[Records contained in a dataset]
○ ○ ○

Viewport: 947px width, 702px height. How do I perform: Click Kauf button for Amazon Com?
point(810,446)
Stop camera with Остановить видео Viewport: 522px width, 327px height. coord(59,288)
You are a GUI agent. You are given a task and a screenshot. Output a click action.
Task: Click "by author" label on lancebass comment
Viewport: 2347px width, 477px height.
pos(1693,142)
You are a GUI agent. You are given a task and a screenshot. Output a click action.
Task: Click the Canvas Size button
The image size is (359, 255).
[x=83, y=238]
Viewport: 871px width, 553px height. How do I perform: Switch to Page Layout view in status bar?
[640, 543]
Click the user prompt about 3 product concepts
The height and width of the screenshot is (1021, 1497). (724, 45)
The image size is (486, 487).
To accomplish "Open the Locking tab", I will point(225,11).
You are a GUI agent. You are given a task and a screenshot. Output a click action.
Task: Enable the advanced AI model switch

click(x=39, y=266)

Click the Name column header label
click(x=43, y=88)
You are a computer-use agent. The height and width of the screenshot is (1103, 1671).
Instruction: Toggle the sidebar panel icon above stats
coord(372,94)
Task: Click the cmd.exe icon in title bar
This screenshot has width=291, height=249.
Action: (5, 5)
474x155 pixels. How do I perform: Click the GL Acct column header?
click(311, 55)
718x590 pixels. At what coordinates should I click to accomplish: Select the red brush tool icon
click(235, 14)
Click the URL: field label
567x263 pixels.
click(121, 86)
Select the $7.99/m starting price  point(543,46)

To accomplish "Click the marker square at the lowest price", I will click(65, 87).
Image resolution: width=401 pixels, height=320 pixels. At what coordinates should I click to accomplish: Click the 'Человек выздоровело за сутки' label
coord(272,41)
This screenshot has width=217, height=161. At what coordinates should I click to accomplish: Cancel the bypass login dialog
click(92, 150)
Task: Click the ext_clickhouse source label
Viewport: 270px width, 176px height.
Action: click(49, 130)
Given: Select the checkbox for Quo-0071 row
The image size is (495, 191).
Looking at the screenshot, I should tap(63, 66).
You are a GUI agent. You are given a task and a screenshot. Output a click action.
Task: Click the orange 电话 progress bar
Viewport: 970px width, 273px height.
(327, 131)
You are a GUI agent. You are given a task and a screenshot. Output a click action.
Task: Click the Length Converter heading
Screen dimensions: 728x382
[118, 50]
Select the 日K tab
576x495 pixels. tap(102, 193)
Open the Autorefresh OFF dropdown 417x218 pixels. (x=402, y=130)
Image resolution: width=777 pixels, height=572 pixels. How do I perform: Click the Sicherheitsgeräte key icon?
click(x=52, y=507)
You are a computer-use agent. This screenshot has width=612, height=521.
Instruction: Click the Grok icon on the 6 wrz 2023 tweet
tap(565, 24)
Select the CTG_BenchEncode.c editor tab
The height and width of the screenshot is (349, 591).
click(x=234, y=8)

○ ○ ○

WHAT TO PRODUCE
Return the lines above that include the string "price".

RESULT OF THE EXERCISE
Select the $7.99/m starting price  point(543,46)
To accomplish "Click the marker square at the lowest price", I will click(65, 87).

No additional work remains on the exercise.